Well, if we’re going to follow that tangent, I had always thought we’d be flying around in mag-lev tubes, like large modernized and computer-managed 1950’s tube mail systems, in my lifetime. People argue about infrastructure, but I suspect it’s a heck of a lot less impact than roads and bridges capable of carrying tri-axle dump trucks and our current traffic volume.

 

WiscWoody

Minister of Fire
Dec 24, 2011
1,977
Winter WI
"The amount of plastic produced in a year is roughly the same as the entire weight of humanity."
This is a must fix situation. The plastic bottle blitz started in the 1990's. Now CocaCola alone produces 100 BILLION bottles a year!! They won't use recycled plastics because they think their customers won't like it. Time to make these bottlers assume cradle to grave responsibility for this blight on the planet.
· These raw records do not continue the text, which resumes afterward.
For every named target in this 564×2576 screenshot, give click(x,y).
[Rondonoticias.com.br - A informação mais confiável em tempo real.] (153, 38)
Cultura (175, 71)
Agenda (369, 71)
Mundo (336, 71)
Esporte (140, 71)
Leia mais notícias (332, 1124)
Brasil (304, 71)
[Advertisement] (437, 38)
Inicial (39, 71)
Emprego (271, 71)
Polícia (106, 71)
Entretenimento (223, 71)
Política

In the time it takes to read this thread about a million single-use plastic bottles have been produced. It's time we required these manufacturers to assume cradle to grave responsibility for their products.
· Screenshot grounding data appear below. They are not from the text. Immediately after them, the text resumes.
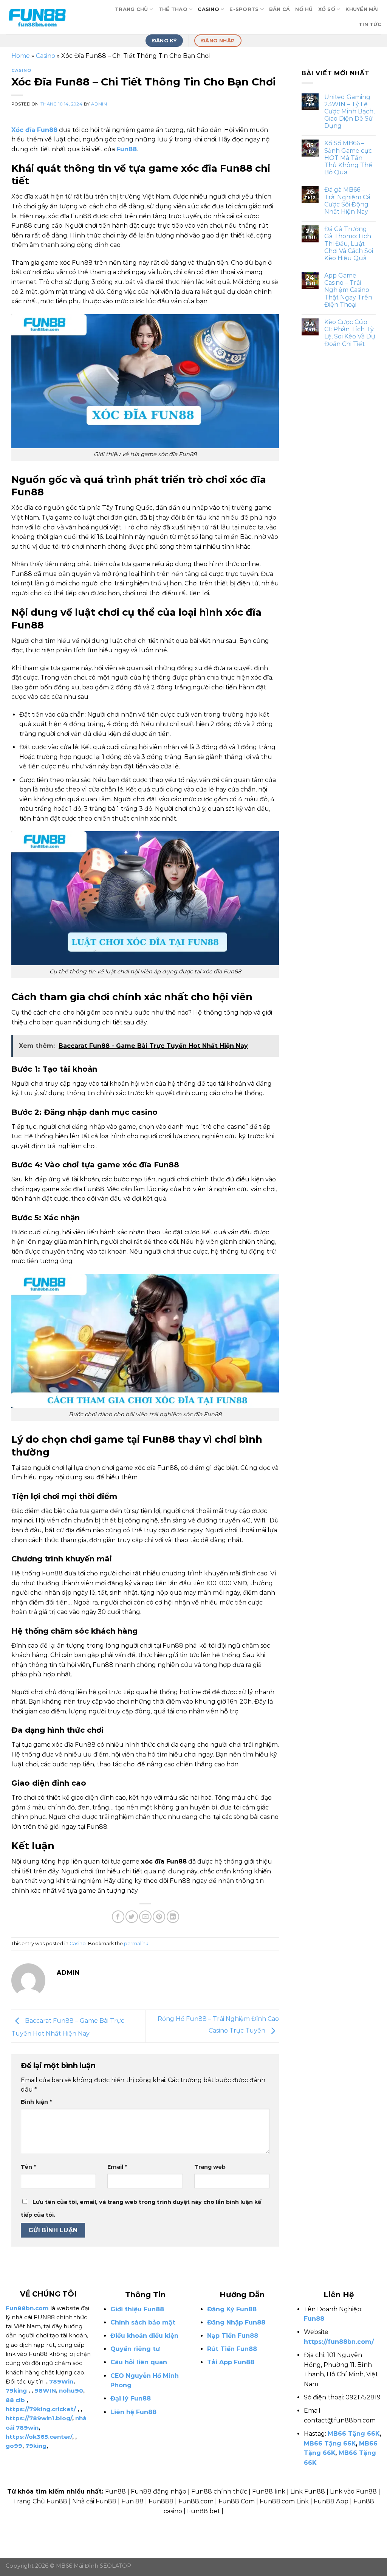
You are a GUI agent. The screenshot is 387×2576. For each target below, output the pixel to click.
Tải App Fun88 (230, 2362)
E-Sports (244, 9)
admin (99, 104)
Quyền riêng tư (135, 2349)
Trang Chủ (131, 9)
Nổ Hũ (304, 9)
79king (16, 2390)
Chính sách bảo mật (142, 2322)
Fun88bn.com (27, 2308)
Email (117, 2166)
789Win (61, 2381)
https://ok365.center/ (39, 2436)
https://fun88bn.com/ (339, 2341)
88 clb (15, 2400)
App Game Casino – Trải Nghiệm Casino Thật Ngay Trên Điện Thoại (348, 290)
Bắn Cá (279, 9)
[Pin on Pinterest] (159, 1916)
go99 (14, 2445)
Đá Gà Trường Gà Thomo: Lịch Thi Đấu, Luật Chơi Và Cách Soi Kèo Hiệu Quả (348, 243)
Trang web (210, 2166)
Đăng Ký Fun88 (232, 2309)
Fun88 (314, 2318)
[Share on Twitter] (131, 1916)
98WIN (45, 2390)
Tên (28, 2166)
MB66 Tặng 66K (353, 2433)
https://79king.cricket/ (41, 2409)
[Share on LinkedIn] (173, 1916)
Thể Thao (172, 9)
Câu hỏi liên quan (138, 2362)
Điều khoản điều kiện (144, 2335)
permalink (136, 1943)
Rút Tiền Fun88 (232, 2349)
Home (20, 55)
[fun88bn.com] (43, 17)
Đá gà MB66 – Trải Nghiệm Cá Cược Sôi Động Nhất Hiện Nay (347, 200)
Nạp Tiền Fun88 (232, 2335)
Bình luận (36, 2101)
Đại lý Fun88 (130, 2398)
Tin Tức (370, 24)
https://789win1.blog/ (39, 2418)
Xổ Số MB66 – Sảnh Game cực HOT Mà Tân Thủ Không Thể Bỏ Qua (348, 158)
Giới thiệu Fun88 (137, 2309)
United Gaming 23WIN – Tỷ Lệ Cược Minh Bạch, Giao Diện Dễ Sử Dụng (349, 111)
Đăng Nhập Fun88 (236, 2322)
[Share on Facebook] (118, 1916)
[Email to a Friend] (145, 1916)
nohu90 (71, 2390)
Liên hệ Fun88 (133, 2412)
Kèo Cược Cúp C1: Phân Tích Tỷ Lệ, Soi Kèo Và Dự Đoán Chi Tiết (349, 333)
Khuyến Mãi (362, 9)
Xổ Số (326, 9)
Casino (208, 9)
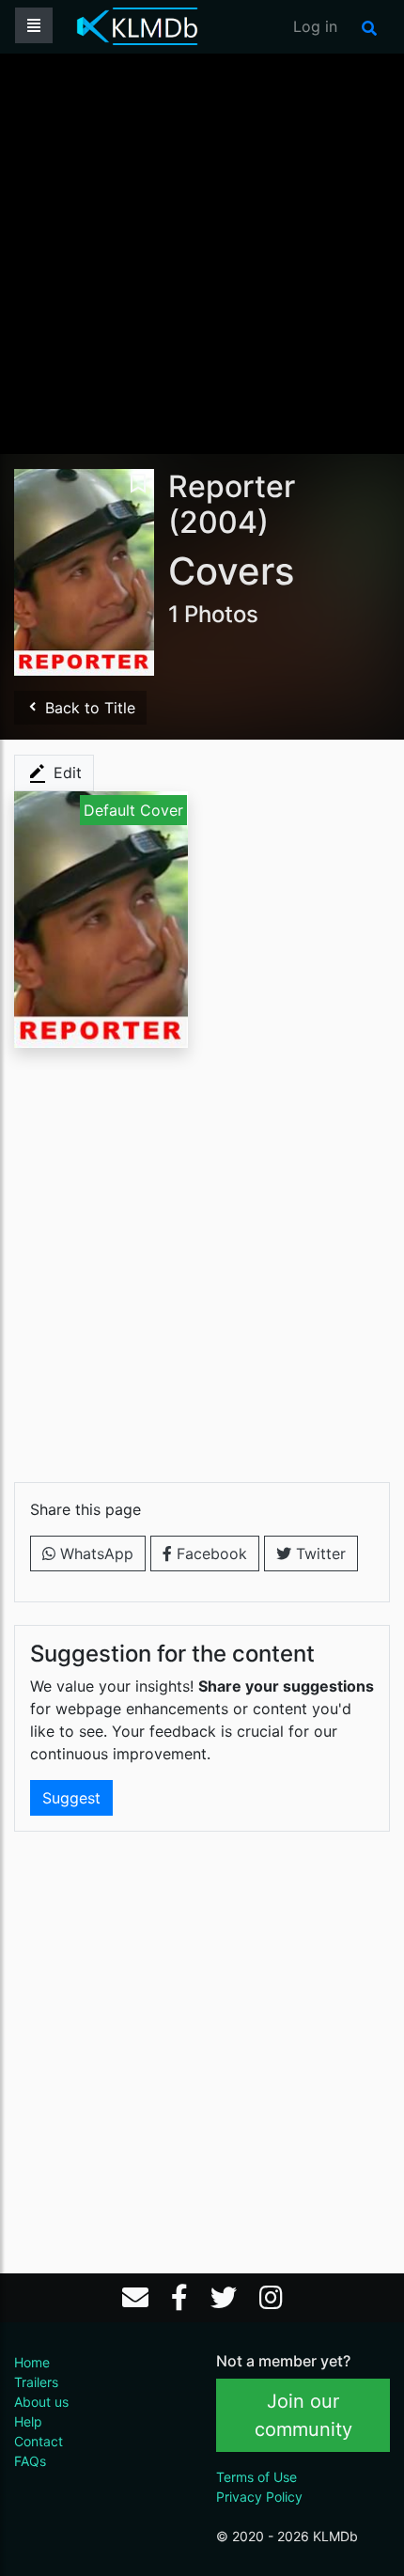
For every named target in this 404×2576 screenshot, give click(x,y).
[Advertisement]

https://www.theguardian.com/environment/2017/jun/28/a-million-a-minute-worlds-plastic-bottle-binge-as-dangerous-as-climate-change
I think the plastic bottle blitz started more like in 1984 or so when they first perfected a cheap clear plastic bottle mainly for pop (or soda if that’s what you call it). I worked at a Brockway Glass Co. bottle plant at the time and we knew it wasn’t good for the strugglimg glass bottle industry at the time and it wasn’t a year later and our plant was shut down and 500 of us high paid workers were on the street looking for work in a depressed economy.